The issuance of net-value wealth management products (WMP) by commercial banks in China has seen a surge in the first quarter of 2020.
Data from ChinaWealth.com.cn indicates that the first quarter of 2020 saw the issuance of 4037 net-value WMP’s by Chinese banks, for an increase of 834% compared to the same period last year during which only 432 were issued.
Chinese banks have rapidly shifted from principal-guaranteed WMP’s to net-value WMP’s ever since the launch of asset management rules at the start of 2018, which effectively removed any “implicit guarantees” on the instruments.
WMP’s have long served as a key means for smaller lenders in China with limited branch networks to better access funds by covertly providing higher returns to depositors.
In the first quarter China’s municipal lenders issued a total of 2035 net-value WMP’s, accounting for over 50% of the total.
Joint-stock banks issued 770 net-value WMP’s, or 19% of the total, while rural commercial banks issued 720, or 17.8%.
Big state-owned banks issued a total of 106 net-value WMP’s, or just 2.6% of the total for period, although the average scale of these instruments was far greater than that for regional or joint-stock lenders.

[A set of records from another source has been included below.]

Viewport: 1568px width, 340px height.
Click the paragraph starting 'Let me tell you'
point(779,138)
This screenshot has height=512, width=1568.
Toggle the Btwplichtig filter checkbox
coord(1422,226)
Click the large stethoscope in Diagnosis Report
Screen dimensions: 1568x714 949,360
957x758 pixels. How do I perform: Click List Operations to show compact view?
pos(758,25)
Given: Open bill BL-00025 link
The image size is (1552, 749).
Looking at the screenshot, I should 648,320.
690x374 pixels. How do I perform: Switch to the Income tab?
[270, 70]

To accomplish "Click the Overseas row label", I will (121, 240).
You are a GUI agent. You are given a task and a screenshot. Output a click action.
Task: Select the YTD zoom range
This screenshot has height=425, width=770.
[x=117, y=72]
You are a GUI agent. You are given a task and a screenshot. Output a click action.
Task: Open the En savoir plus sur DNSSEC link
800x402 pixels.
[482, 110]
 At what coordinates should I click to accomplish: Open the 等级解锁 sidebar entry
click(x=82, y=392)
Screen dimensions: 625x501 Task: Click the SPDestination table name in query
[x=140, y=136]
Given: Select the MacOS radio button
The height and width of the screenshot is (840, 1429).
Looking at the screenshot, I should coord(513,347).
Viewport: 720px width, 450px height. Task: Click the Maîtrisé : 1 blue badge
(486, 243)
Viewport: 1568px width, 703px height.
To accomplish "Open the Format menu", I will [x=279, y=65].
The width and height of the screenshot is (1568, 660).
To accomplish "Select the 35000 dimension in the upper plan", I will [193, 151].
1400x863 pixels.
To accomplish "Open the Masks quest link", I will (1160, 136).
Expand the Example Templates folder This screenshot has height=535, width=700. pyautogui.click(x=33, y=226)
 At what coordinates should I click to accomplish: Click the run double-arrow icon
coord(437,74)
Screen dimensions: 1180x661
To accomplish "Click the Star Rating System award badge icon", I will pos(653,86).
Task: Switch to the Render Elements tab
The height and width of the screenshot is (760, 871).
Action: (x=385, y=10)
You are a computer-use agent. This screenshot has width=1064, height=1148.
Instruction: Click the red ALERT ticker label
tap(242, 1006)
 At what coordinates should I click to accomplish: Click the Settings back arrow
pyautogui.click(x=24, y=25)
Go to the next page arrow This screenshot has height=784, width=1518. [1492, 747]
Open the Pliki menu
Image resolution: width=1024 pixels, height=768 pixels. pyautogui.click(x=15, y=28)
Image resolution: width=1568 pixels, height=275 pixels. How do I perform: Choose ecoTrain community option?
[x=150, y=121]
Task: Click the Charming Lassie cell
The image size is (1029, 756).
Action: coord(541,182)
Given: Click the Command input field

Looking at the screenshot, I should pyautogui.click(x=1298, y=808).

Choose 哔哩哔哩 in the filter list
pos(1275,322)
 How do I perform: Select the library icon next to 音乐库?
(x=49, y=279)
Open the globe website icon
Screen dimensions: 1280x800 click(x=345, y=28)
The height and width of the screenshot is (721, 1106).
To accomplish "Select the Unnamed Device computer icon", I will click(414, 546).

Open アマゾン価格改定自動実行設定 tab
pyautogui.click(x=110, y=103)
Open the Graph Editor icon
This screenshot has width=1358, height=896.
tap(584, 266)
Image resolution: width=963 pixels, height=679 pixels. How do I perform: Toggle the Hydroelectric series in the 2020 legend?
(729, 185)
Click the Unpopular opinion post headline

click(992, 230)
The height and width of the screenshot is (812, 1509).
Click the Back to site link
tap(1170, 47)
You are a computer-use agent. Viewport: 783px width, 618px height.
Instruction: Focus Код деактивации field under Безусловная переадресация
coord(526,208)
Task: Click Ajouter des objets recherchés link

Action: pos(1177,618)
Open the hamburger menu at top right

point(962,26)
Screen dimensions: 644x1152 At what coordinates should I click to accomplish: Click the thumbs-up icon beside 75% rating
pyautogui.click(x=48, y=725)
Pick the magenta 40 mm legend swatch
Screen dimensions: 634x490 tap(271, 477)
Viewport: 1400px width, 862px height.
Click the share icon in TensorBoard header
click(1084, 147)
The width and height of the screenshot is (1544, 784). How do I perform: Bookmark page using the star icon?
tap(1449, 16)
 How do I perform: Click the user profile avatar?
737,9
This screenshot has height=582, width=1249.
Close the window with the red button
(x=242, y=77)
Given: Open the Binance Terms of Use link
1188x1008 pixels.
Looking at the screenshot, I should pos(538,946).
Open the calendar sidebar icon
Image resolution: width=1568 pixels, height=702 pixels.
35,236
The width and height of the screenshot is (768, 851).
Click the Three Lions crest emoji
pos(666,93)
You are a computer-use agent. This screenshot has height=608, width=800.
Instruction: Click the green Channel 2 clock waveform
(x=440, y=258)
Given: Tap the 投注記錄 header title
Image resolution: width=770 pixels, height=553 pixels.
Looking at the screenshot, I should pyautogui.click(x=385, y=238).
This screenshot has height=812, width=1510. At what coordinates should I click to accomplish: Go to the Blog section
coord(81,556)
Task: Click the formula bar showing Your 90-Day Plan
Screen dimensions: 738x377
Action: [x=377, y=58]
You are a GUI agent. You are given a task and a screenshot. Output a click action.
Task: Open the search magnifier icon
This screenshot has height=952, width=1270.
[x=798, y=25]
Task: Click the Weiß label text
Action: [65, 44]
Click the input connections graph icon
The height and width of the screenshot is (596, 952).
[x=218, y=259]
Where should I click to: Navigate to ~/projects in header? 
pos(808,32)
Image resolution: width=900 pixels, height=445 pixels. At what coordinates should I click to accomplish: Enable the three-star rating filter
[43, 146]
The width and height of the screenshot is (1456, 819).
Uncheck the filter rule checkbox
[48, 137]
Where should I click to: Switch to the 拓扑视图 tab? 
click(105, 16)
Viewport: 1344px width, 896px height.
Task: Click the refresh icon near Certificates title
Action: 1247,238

3599 of the net-value WMP’s issued in the first quartered were fixed income products, or over 90% of the total, while 316 were mixed WMP’s, or 7.8%, while 48 were equity products.
The wealth management subsidiaries of Chinese banks are also playing an increasing role on the WMP market, issuing a total of 793 WMP’s thus far, of which net-value WMP’s account for over 90%.